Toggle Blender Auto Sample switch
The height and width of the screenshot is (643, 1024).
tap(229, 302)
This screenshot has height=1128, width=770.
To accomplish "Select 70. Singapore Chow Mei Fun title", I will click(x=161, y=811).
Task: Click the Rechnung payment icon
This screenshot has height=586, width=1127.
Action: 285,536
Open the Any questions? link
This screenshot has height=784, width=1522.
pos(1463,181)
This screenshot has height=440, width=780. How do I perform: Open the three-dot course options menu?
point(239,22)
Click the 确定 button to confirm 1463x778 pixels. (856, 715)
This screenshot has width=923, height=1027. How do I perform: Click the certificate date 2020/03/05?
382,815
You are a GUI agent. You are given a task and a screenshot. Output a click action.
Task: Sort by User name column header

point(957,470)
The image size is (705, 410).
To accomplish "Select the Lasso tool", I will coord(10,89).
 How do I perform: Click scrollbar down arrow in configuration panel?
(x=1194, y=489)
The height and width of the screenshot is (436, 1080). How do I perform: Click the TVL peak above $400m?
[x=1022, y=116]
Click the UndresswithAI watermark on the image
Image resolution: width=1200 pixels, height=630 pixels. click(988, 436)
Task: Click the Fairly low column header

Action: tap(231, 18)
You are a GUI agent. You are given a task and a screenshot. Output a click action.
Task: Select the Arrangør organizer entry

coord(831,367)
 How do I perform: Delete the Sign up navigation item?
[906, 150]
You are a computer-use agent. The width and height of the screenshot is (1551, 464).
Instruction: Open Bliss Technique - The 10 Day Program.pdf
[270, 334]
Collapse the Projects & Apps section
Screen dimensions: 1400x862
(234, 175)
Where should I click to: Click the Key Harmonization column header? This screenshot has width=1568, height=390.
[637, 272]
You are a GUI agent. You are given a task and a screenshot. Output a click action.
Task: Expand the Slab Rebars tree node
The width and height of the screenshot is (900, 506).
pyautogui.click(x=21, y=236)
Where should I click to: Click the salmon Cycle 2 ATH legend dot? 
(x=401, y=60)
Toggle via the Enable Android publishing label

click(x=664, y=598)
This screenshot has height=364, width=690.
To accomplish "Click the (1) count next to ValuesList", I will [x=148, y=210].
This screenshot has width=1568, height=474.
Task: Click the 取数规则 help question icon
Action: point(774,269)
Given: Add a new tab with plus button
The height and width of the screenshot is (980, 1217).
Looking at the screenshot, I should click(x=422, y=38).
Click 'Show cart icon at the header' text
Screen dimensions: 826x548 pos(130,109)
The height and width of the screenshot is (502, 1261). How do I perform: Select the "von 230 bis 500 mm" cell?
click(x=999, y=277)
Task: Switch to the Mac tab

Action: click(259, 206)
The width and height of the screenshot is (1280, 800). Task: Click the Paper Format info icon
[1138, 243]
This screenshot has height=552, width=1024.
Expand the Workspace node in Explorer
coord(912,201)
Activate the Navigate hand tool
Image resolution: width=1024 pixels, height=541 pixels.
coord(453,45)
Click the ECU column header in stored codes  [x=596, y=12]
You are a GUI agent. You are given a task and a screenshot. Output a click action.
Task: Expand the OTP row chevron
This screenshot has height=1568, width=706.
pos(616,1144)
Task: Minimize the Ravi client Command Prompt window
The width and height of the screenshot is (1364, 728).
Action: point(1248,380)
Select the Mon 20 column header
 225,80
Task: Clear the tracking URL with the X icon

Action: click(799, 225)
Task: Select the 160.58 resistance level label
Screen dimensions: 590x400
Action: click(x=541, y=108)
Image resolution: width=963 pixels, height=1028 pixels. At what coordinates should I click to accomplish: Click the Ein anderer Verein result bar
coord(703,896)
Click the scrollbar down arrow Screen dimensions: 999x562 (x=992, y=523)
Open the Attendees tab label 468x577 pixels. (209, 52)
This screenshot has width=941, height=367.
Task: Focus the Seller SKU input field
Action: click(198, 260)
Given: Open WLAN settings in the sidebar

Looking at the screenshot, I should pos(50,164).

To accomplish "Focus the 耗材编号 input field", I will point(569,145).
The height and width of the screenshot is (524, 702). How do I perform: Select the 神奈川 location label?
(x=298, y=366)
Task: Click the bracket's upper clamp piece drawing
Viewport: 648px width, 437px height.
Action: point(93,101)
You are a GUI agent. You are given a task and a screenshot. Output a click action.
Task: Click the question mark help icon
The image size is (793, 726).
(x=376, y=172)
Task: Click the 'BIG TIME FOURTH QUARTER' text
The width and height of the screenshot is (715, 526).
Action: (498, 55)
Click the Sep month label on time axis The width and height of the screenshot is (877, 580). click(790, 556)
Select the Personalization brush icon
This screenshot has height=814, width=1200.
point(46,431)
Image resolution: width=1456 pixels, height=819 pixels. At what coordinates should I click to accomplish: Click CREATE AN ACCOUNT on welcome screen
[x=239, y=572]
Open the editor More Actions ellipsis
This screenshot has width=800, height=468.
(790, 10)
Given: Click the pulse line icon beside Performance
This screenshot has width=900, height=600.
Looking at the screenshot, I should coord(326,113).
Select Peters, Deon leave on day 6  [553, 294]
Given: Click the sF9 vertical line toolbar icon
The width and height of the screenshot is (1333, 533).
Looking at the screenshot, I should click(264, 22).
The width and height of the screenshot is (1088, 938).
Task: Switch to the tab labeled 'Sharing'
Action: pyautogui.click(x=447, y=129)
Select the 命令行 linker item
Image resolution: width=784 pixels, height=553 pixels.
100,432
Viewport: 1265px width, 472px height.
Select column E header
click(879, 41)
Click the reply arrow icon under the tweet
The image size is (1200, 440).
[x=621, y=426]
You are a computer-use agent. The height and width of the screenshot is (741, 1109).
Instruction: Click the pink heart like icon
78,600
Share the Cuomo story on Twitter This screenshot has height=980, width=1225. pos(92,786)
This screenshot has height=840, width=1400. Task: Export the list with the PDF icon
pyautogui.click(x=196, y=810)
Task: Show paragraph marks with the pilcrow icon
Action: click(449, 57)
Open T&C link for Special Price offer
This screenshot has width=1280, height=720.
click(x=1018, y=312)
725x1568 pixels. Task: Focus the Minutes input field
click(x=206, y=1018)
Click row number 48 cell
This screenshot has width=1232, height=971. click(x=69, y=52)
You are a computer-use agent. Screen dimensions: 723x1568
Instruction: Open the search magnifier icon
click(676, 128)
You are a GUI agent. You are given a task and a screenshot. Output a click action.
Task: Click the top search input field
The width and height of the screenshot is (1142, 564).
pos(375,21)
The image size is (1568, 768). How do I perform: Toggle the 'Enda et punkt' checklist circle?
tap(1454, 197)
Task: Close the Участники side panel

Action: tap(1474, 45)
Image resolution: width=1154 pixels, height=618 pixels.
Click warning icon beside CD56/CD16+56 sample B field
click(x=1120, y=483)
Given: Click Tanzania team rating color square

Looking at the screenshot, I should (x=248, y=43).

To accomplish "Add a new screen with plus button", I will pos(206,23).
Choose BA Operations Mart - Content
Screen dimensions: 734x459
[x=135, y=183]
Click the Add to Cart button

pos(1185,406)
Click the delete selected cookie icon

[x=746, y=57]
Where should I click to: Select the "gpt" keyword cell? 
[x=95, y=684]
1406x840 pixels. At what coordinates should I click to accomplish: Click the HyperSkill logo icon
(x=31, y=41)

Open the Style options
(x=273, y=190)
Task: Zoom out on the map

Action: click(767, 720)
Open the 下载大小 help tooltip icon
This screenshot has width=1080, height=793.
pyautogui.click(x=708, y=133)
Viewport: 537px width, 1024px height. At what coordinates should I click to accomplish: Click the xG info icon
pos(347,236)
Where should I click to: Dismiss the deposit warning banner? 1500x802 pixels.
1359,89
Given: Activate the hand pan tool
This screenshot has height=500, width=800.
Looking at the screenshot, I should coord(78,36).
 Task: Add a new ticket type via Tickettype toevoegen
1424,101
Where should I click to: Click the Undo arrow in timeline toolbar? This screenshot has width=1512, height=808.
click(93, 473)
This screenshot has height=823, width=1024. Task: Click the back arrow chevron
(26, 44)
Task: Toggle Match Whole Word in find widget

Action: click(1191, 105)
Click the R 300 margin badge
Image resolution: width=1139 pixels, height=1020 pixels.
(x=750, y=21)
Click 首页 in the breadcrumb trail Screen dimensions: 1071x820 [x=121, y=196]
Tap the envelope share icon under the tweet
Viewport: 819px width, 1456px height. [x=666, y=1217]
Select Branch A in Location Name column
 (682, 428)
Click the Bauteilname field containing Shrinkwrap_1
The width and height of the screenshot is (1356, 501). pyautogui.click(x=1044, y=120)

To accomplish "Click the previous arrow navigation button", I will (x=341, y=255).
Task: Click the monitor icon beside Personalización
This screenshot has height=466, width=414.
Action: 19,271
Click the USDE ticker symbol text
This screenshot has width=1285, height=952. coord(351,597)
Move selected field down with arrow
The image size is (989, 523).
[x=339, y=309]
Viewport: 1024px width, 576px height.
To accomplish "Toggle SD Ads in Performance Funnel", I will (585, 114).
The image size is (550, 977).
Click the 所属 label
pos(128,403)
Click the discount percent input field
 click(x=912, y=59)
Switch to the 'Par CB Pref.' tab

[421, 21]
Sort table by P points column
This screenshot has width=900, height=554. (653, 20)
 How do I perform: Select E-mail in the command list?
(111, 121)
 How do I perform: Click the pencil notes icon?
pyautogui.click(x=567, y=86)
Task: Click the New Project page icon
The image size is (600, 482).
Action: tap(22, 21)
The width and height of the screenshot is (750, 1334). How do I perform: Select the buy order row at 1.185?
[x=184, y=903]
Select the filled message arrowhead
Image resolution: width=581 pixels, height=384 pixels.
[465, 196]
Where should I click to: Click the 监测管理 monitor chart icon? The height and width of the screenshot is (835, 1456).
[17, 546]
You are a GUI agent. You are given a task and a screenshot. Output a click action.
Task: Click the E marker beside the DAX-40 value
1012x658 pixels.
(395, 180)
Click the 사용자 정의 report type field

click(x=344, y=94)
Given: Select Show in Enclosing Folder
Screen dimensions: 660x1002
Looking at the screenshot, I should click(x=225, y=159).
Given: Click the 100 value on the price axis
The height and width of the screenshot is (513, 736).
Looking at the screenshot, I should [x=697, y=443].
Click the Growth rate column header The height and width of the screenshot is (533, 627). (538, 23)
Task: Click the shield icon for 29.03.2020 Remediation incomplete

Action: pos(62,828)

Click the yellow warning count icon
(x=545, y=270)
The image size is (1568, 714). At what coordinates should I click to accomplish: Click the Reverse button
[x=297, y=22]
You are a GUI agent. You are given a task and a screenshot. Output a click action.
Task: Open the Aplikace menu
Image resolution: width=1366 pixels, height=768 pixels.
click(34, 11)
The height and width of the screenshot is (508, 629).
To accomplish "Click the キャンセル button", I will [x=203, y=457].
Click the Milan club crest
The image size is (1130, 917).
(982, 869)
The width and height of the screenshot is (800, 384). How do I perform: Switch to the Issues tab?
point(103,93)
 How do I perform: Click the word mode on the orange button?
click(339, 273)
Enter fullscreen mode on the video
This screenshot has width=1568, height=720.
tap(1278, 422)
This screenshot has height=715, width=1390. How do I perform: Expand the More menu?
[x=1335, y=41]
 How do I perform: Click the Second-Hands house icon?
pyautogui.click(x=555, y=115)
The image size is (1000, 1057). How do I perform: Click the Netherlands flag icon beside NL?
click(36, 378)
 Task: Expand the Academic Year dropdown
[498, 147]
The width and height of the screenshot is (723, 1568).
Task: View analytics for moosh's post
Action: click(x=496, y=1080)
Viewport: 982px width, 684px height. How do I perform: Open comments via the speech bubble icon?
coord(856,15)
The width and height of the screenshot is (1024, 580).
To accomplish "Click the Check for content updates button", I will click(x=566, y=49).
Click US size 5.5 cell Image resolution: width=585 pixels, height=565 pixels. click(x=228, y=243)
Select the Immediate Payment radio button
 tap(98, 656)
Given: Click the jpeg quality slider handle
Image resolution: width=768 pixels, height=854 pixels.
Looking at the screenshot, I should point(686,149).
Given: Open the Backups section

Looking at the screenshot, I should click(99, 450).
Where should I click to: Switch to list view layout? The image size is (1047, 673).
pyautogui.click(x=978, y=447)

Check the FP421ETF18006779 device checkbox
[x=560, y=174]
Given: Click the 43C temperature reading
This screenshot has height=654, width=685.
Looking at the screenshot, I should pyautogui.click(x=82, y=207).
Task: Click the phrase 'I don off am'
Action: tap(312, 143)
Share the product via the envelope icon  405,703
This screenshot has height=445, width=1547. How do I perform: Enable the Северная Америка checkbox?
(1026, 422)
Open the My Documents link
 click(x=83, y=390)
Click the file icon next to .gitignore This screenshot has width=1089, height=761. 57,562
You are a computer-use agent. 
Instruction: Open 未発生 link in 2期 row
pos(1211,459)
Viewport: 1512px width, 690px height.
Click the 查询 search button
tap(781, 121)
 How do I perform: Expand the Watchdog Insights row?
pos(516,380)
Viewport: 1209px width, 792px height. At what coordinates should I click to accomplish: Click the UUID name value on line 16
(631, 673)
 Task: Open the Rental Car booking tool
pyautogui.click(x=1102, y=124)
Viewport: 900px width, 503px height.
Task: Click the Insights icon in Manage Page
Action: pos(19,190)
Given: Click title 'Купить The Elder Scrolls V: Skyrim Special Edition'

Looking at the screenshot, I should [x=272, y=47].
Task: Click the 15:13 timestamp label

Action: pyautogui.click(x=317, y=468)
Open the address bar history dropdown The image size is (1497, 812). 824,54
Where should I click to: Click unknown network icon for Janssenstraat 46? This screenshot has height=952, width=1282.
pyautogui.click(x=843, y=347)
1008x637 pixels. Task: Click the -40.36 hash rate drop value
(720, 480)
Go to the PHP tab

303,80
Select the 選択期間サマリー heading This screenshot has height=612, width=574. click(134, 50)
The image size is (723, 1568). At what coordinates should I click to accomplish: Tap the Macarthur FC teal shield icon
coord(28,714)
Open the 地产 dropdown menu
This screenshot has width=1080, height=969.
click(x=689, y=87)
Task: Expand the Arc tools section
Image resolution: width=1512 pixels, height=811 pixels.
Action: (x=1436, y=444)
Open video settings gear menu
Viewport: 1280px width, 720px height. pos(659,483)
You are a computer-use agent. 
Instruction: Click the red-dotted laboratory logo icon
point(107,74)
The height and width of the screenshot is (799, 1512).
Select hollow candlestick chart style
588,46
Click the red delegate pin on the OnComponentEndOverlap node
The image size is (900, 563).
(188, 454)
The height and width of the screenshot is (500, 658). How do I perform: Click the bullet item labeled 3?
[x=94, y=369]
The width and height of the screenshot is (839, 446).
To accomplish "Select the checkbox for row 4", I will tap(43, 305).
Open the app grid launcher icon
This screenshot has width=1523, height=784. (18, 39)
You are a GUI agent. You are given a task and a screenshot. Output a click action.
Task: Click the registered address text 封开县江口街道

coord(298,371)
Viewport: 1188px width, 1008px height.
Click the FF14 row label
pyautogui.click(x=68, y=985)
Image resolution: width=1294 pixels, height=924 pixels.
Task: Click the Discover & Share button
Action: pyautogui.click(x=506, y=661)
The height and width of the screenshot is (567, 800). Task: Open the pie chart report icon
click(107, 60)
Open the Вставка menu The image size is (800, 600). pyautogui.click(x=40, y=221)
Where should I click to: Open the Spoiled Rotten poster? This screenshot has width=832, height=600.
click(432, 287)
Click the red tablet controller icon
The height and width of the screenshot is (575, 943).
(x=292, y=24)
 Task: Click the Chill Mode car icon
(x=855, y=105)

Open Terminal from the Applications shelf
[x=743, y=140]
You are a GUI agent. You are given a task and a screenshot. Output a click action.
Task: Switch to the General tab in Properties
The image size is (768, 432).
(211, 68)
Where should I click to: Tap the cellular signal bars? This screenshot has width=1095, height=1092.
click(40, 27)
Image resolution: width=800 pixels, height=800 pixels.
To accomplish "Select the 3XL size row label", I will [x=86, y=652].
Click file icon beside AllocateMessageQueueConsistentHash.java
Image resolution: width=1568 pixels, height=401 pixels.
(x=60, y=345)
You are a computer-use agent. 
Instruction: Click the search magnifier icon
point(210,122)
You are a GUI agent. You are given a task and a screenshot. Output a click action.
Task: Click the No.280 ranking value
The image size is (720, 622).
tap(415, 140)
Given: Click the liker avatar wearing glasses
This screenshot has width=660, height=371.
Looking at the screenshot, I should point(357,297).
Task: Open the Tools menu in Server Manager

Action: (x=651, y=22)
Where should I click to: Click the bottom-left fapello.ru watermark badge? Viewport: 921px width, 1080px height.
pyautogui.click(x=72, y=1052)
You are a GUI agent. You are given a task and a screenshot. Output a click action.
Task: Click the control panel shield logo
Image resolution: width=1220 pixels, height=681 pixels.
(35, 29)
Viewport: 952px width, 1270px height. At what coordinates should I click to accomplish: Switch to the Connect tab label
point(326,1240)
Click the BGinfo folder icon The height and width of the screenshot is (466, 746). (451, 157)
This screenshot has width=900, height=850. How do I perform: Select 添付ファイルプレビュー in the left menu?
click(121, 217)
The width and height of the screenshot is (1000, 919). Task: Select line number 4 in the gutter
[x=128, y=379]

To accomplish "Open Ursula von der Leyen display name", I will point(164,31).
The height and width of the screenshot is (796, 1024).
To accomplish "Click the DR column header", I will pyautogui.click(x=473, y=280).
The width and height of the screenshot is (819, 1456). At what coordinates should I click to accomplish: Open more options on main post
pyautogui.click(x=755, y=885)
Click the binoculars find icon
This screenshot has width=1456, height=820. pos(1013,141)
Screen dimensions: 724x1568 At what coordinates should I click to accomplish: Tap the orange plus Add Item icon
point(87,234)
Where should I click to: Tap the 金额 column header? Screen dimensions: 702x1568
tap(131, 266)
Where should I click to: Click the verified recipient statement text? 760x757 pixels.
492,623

= = = = =

The answer must be every line from the records above that contains the word "Performance", copied out.

Answer section -
Given: Click the pulse line icon beside Performance
To accomplish "Toggle SD Ads in Performance Funnel", I will (585, 114).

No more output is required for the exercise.